◆ Exercise brief ◆
Search the data for the word "Select". Reproduce every line where it is found.

***** Record set *****

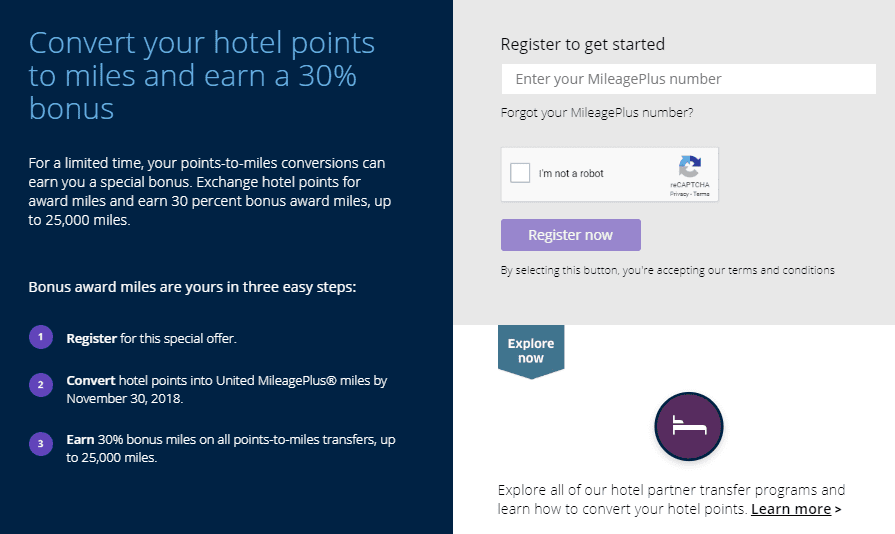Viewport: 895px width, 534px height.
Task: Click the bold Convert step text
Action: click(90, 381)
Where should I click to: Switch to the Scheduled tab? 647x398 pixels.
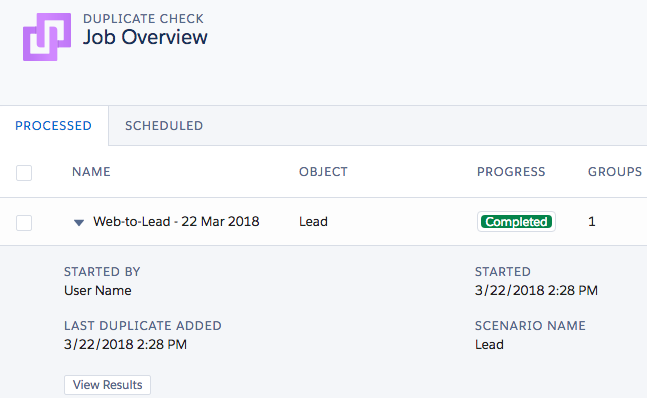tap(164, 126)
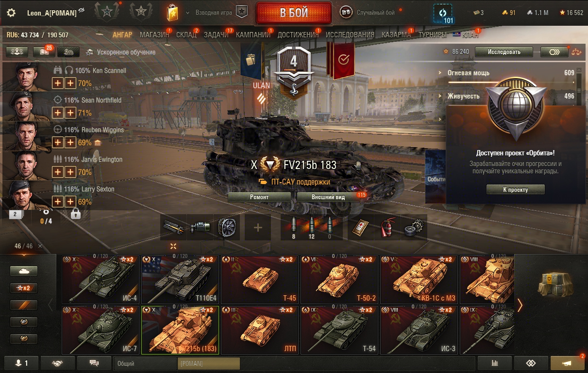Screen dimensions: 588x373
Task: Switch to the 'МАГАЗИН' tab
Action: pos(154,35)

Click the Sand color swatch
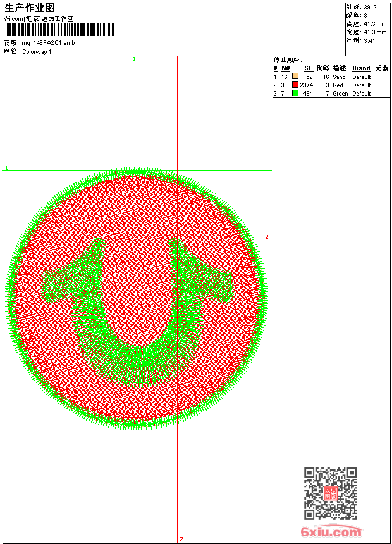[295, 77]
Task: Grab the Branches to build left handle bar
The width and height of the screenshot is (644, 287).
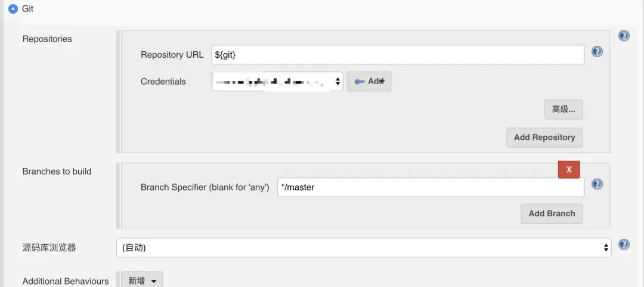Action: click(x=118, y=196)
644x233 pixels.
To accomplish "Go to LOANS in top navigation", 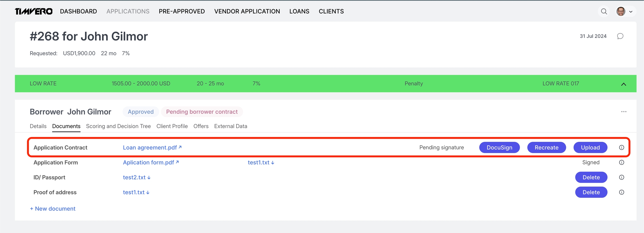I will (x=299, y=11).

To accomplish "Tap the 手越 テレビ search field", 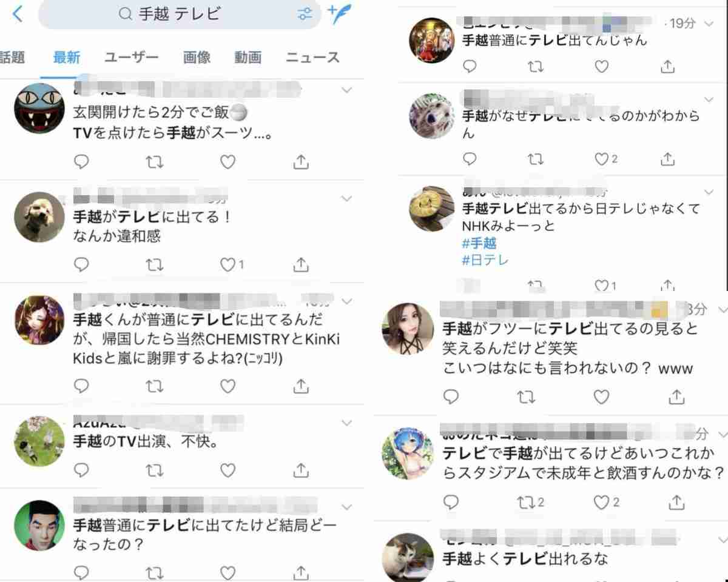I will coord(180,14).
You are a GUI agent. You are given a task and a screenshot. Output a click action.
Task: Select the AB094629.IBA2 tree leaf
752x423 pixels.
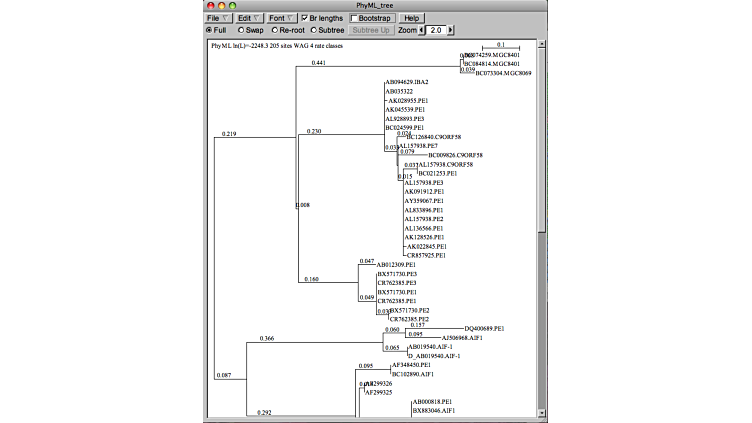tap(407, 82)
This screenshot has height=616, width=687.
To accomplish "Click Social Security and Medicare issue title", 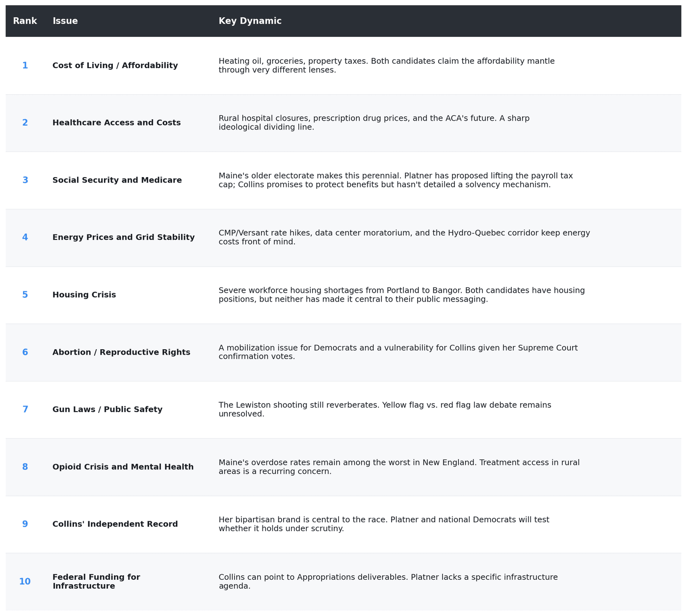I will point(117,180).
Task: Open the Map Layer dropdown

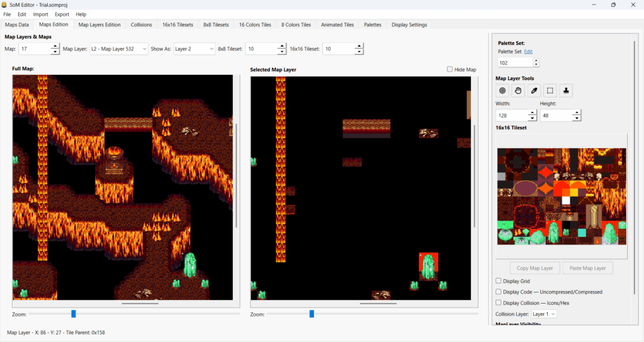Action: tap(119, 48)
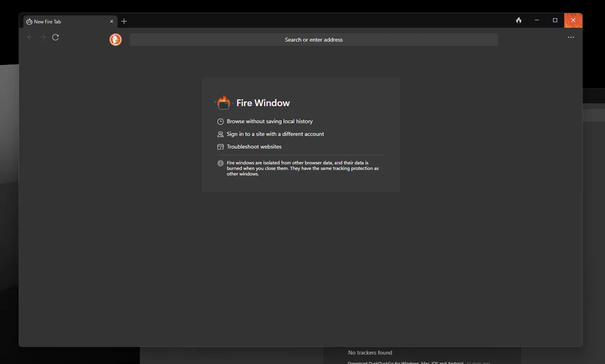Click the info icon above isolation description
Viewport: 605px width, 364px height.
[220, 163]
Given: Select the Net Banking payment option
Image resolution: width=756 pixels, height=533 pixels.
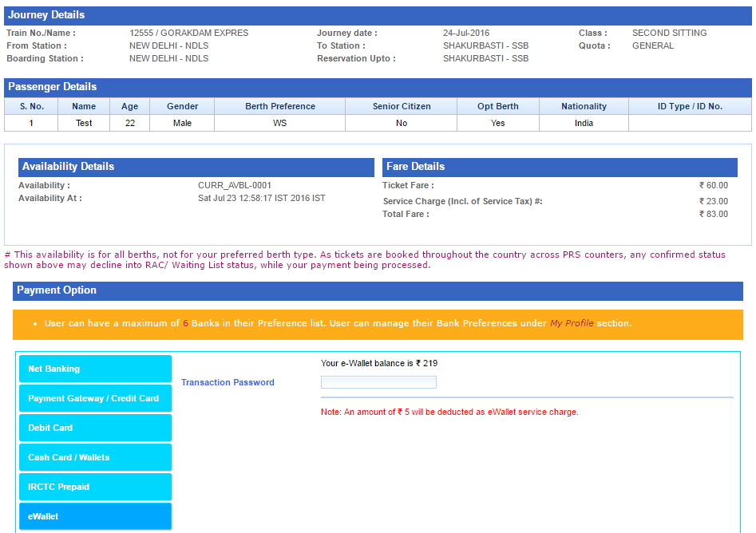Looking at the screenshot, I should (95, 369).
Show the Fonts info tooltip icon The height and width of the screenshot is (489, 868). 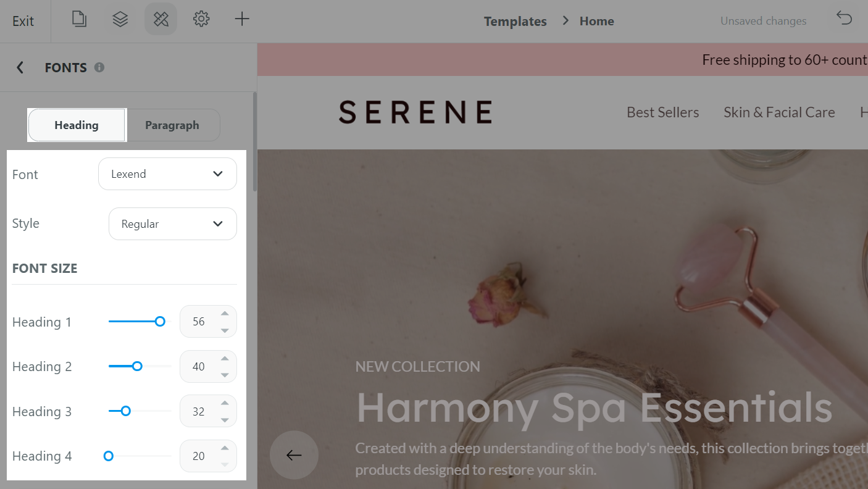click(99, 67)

*****

◆ Reply to the exercise ◆
Task: Select the AB094629.IBA2 tree leaf
Given: Select the Net Banking payment option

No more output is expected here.